# Combat 'spectacle'



## Graeme (Jun 25, 2007)

My youngest is a WWE(?) wrestling devotee and recently watched a DVD where the American troops were 'entertained' by the wrestlers in Bagdad(?) Christmas 2003. His favorite is 'Big Show'.
Anyway.. 
The camera pans many times on the troops revealing some to be wearing glasses/spectacles/corrective lenses.
Having worn glasses for many years, and deemed "Medically Unfit" for doing so by RAAF recruitment officers (apprentice mechanic!), I would be interested to learn what the American policy is, especially for front line troops.


----------



## 102first_hussars (Jun 25, 2007)

Adler transported a bunch of those guys that year in Bagdad


----------



## evangilder (Jun 25, 2007)

If the eyes are correctable to 20/20, then there isn't an issue.


----------



## Graeme (Jun 25, 2007)

evangilder said:


> If the eyes are correctable to 20/20, then there isn't an issue.



Thanks for your quick answer, but I am surprised.

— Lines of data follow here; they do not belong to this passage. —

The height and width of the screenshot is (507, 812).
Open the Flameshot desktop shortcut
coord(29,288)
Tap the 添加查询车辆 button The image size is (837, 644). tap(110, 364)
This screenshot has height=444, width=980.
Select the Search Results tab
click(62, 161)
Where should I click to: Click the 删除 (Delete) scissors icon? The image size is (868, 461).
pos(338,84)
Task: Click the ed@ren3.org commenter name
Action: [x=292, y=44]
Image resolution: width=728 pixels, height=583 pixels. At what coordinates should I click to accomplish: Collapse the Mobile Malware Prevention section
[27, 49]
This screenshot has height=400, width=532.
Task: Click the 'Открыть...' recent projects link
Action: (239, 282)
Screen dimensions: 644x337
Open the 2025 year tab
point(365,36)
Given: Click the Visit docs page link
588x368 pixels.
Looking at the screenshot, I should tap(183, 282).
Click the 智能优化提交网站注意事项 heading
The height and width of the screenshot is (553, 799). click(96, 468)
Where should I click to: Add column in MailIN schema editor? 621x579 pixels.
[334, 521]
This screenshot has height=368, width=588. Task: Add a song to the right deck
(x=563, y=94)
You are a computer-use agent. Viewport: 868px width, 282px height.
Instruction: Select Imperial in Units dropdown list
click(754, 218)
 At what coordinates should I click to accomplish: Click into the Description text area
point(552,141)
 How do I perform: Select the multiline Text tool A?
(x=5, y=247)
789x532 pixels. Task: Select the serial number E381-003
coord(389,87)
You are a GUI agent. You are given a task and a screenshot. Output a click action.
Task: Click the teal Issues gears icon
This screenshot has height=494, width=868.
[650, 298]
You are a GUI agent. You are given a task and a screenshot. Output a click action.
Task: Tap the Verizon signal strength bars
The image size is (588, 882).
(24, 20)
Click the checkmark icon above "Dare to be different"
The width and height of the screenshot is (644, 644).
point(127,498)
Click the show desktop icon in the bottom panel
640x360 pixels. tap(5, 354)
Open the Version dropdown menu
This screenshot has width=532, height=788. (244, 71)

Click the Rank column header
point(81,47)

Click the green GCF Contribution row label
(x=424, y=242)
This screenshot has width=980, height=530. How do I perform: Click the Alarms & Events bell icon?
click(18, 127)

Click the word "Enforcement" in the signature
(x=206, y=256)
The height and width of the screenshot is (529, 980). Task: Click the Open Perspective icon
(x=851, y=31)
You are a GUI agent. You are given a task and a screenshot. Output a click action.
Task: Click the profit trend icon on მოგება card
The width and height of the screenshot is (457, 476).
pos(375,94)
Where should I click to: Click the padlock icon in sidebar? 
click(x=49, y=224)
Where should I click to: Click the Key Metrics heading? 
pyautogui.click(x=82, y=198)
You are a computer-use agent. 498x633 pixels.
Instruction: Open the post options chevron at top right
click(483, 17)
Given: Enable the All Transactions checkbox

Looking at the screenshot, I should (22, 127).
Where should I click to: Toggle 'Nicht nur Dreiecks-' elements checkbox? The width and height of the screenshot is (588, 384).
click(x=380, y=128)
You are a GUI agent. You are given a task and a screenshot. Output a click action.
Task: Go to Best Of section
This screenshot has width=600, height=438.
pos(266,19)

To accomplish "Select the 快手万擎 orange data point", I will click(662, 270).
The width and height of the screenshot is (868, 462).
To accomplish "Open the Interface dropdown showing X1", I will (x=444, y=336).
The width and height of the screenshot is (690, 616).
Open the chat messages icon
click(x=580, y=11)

I would have thought that a myopic soldier, even with correction, could be a 'liability' in battle. If the lenses (glasses/contacts) are dislodged/lost/destroyed for any reason he/she could effectively be 'blind', with disastrous consequences.


----------



## Wildcat (Jun 26, 2007)

Plenty of guys in my old Regiment had glasses. We weren't infantry, but air defence gunners (Rapier RBS-70).


----------



## DerAdlerIstGelandet (Jun 26, 2007)

I was in the US Army had wore glasses/contacts. Infact I allways wore contacts unless I was flying a mission and then I wore my glasses.

Army regulations state that as long as your eyes are corrected to 20/20 then you can serve. Obviously there are some factors that can deem you unfit for service.

In the event that glasses become lost or something, soldier are issued more than one pair of glasses to be kept on them at all times.

Oh and as Hussars said, yes I flew the WWE wrestlers from camp to camp and got to see the show at Camp Speicher, Tikrit Iraq.


----------



## Graeme (Jun 27, 2007)

DerAdlerIstGelandet said:


> Oh and as Hussars said, yes I flew the WWE wrestlers from camp to camp and got to see the show at Camp Speicher, Tikrit Iraq.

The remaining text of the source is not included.